WHAT YOU NEED TO DO: For this exercise, copy the data exactly and omit any images.

INPUT FOR THIS TASK:

*****

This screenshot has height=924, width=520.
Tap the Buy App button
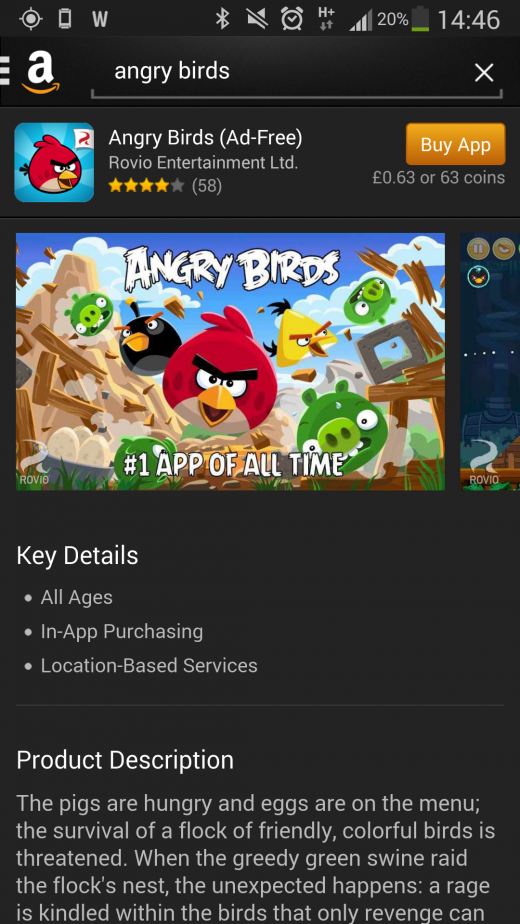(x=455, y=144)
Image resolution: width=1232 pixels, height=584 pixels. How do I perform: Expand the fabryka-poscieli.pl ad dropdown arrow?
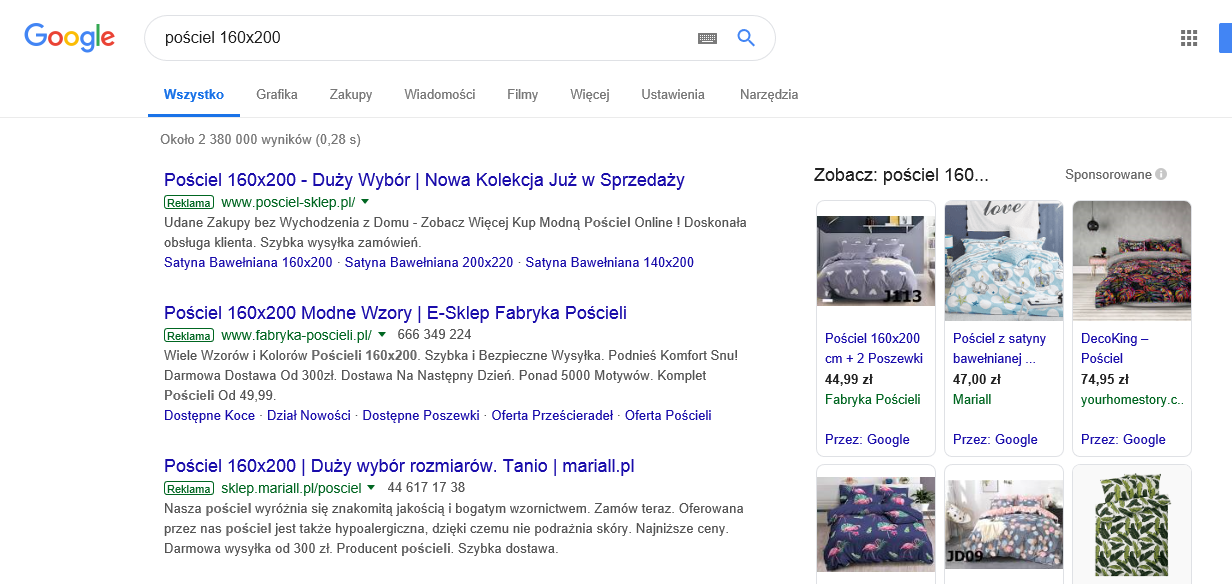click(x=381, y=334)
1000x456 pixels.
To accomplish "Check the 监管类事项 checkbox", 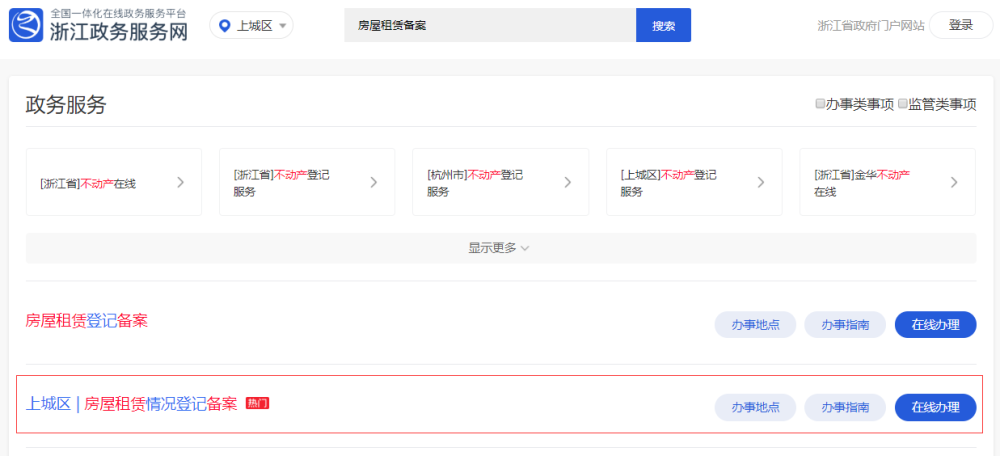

*****

REPLY:
This screenshot has height=924, width=520.
Tap the Buy App button
(x=455, y=144)
Image resolution: width=1232 pixels, height=584 pixels. How do I perform: Expand the fabryka-poscieli.pl ad dropdown arrow?
click(x=381, y=334)
1000x456 pixels.
To accomplish "Check the 监管类事项 checkbox", 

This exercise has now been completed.